On April 1, the family joined a study conducted by Duke. The study — Molecular and Epidemiological Study of Suspected Infection (MESSI) — examines how the body responds to infection in order to develop treatments or vaccines. As part of the study, family members underwent nasal swabs and gave blood samples. The mother, Heather McLean, told reporters at their local news station, WRAL-TV, that officials also tested their two dogs and cat.
Winston tested positive for SARS-CoV-2 — the virus that causes COVID-19 in humans. Dr. Chris Woods, the principal investigator of the Duke study, said the amount of virus detected was low.

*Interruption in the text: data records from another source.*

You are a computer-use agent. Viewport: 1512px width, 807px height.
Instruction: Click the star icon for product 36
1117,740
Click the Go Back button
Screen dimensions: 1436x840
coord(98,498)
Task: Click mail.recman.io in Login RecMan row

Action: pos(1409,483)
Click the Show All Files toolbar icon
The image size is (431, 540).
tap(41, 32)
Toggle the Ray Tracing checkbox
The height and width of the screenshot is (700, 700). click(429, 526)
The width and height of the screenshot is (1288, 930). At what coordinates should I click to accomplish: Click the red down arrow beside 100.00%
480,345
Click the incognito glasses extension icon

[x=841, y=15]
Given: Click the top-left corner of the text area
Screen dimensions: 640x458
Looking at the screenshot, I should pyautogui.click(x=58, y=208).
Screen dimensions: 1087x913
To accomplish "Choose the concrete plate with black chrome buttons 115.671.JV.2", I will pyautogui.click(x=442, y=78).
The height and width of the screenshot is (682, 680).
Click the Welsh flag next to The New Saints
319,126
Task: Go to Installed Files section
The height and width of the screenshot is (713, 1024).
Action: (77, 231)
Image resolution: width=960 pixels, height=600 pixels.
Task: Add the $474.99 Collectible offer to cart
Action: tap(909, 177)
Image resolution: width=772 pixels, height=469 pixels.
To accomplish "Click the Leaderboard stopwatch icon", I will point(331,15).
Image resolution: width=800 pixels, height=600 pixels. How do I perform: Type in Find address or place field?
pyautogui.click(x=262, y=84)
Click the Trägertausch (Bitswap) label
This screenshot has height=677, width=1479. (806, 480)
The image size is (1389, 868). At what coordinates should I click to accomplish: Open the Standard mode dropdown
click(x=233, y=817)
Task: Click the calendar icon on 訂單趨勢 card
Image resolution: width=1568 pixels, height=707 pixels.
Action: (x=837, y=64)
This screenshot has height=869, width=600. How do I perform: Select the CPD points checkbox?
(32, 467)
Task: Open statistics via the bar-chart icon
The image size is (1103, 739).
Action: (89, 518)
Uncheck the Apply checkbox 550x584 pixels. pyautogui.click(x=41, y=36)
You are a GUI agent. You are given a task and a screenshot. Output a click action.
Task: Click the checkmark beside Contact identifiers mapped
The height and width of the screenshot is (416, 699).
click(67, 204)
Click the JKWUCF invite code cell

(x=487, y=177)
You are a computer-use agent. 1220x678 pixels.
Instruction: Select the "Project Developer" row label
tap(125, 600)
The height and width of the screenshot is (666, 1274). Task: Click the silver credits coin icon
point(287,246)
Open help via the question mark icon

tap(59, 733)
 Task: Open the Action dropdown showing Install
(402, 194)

The McLean’s other pets tested negative.
Winston “licks all of our dinner plates and sleeps in my mom’s bed, and we’re the ones who put our faces into his face. So, it makes sense that he got (coronavirus),” said McLean’s son, Ben.
Winston Showed Some Symptoms
The family says they noticed little Winston was coughing and sneezing. He also refused to eat his breakfast one morning, which is unusual. Here is the family’s interview with WRAL-TV:
As shown in the news clip above, the family confirms Winston is doing well and no longer showing any symptoms.
Winston Isn’t The First U.S. Animal To Test Positive
On April 22 the U.S. Centers for Disease Control and Prevention (CDC) announced two pet cats with SAR-CoV-2. Earlier in the month, they also reported on tigers and lions at The Bronx Zoo in New York had tested positive. A 4-year-old tiger named Nadia, and six other tigers and lions had the virus.
Additionally, back in February and March, Hong Kong health officials announced a Pomeranian and German Shepard had tested positive for the virus.
Officials Still Say Pet Parents Shouldn’t Worry Or Fear Family Pets
According to the CDC, “At this time, there is no evidence that companion animals, including pets, can spread COVID-19 to people or that they might be a source of infection in the United States.”
We will share more details as they become available.